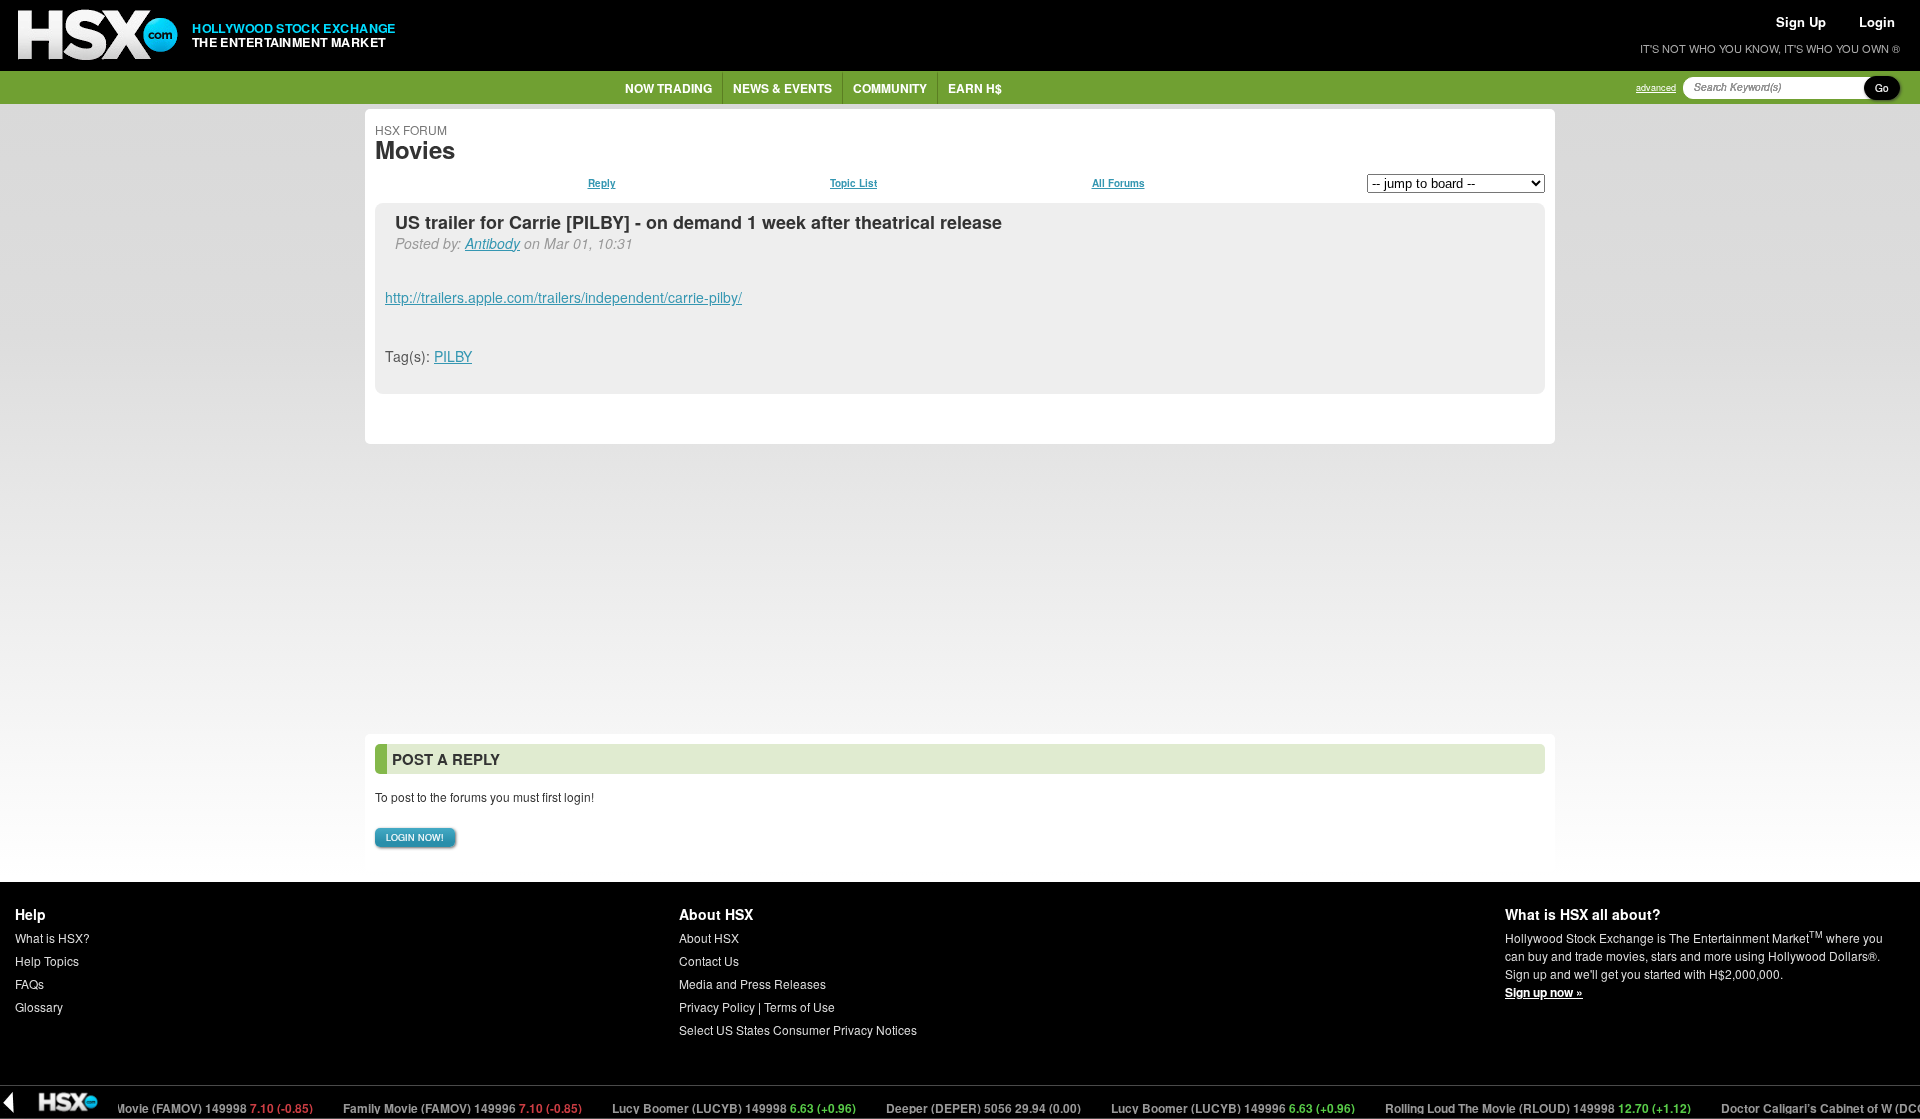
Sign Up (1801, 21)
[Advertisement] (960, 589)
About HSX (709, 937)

---

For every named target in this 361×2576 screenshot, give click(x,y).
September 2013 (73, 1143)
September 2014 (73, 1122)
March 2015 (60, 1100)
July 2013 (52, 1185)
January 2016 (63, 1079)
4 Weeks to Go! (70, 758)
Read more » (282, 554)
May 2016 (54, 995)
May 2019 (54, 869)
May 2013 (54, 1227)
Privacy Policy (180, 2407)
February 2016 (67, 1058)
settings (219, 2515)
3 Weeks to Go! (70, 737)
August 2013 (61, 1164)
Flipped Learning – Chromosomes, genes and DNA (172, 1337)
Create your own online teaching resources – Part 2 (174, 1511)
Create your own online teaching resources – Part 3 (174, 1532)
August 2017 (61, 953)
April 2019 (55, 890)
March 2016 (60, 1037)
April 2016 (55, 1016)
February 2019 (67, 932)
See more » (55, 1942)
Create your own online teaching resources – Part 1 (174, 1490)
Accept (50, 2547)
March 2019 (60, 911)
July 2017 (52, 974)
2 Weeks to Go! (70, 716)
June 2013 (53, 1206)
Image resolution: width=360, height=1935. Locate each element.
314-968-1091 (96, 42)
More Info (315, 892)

- [Problem details] Wherever the string "Create" appears in the data above, report the whole line.

- [Task solution]
Create your own online teaching resources – Part 2 (174, 1511)
Create your own online teaching resources – Part 3 (174, 1532)
Create your own online teaching resources – Part 1 (174, 1490)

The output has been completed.